Bay Trust Radio Data Protection Approved by the Executive Committee 18 September 2010
In this document: The term “Organisation” means Bay Trust Radio. The term “Data Controller” means the Organisation in its capacity to record and use personal information. The term “Committee” means the managing committee of the Organisation. The term “Member” means any full, associate or probationary member of the Organisation. The term “Data Subject” means any Member or any other identifiable living individual whose personal data is held by the Organisation.
TWO: THE DATA PROTECTION ACT 1998
The Organisation shall comply with the Data Protection Act 1998 and all statutory amendments and re-enactments thereof. It shall follow the eight data protection principles, which say that all data shall be:
- Fairly and lawfully processed;
- Processed for limited purposes;
- Adequate, relevant and not excessive;
- Not kept for longer than is necessary;
- Processed in line with the data subject’s rights;
- Not transferred to countries outside the EU without adequate protection.
The Organisation shall comply with the data processing guidelines under which, as a not-for-profit organisation, it can claim exemption from the registration with the Information Commissioner:
- The processing shall only be for providing or administering activities for individuals who are either members of the Organisation or have regular contact with it.
- The data subjects are restricted to those individuals the processing of whose personal data is necessary for this exempt purpose.
- The data classes are restricted to data which is necessary for this exempt purpose.
- Disclosures other than those made with the consent of the data subjects are restricted to those third parties that are necessary for this exempt purpose.
- Personal data is not kept after the relationship between the organisation and the data subject ends, unless and for so long as it is necessary to do so for the exempt purpose.
THREE: DATABASES HOLDING PERSONAL INFORMATION
Personal Information shall be stored by the Organisation in the following databases:
- The Membership Records; and
- The Contacts List.
FOUR: CONFIDENTIALITY In the interests of confidentiality, the processing of Personal Information shall be limited to the John Williamson, Danny Frith & Claire Lambert, who shall be responsible to the Committee for its security and maintenance. They must pass this data over to any other named Member or delete or destroy the data forthwith, when required so to do by the Committee. Personal Information on Members may be shared with the University Hospitals of Morecambe NHS Foundation Trust to enable them to fulfil their statutory duties to ensure the wellbeing of patients and staff.

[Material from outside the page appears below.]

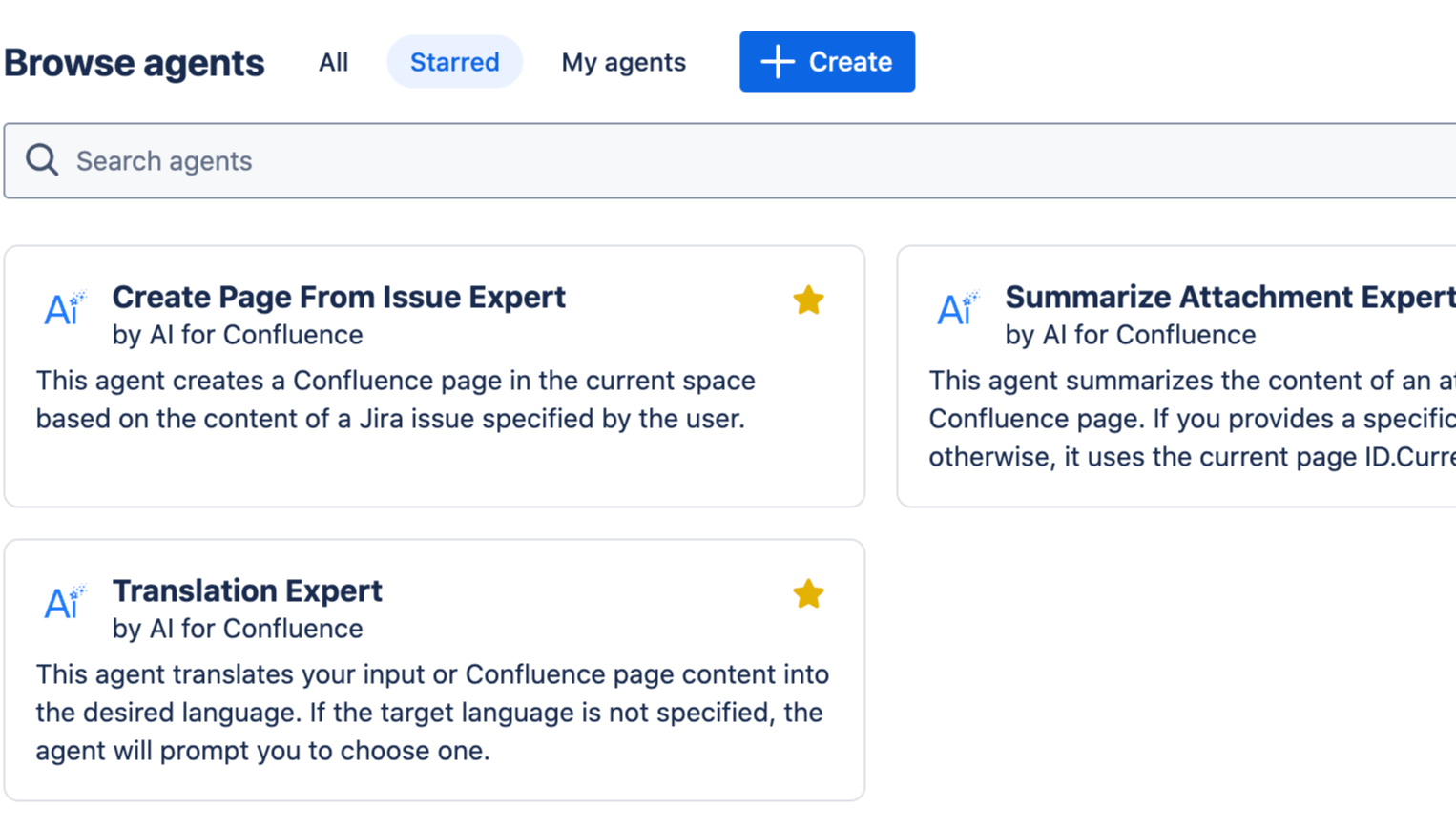This screenshot has width=1456, height=828.
Task: Click the AI icon of Create Page From Issue Expert
Action: 65,308
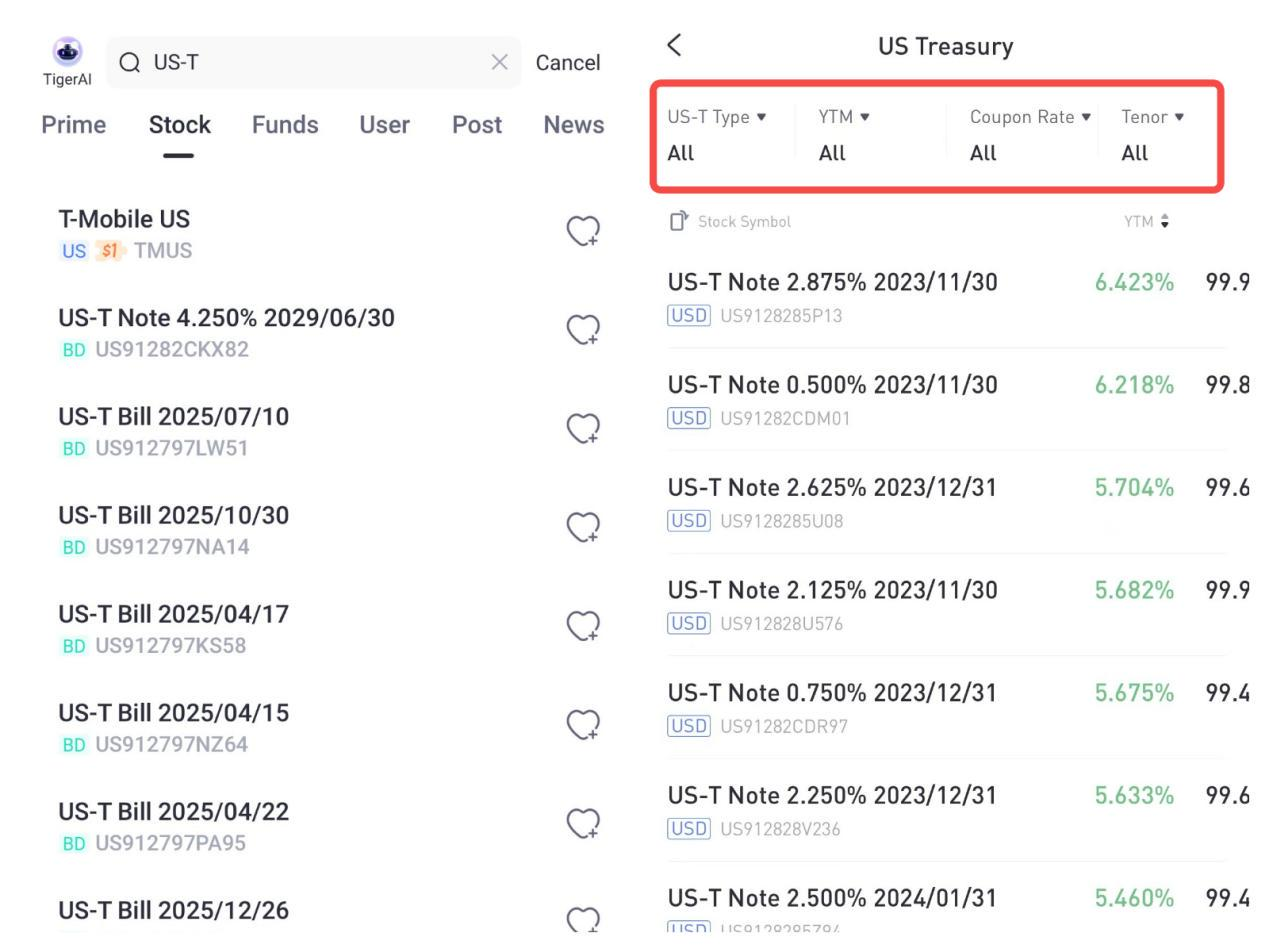
Task: Tap the back arrow on US Treasury
Action: tap(675, 45)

FIVE: KEEPING RECORDS UP-TO-DATE Personal Information held by the Organisation shall be kept up-to-date. It is the responsibility of Members and other individuals to inform the Organisation of changes, for example, to their contact details. The Organisation’s records shall be modified to include updates provided by the Data Subject as soon as practical after receipt. An annual check of basic contact details will be sent to all Data Subjects. It is a condition of membership of the Organisation that they confirm that these details are correct. Other Data Subjects shall be removed from the Organisation’s records unless confirmation is received that the details are correct.
SIX: DELETION/DESTRUCTION OF RECORDS
An individual’s membership records shall be deleted/destroyed 5 years after they cease to be a Member of the Organisation. Only basic details of their membership (e.g. name, joining and leaving dates) shall be retained after this date. Records of other Data Subjects shall be deleted on request.
SEVEN: ACCESS TO YOUR RECORDS On request, the Organisation shall supply an individual with a copy of the Personal Information it holds on them. The Organisation will not normally charge for the provision of this information, but the Committee reserve the right to charge in exceptional circumstances.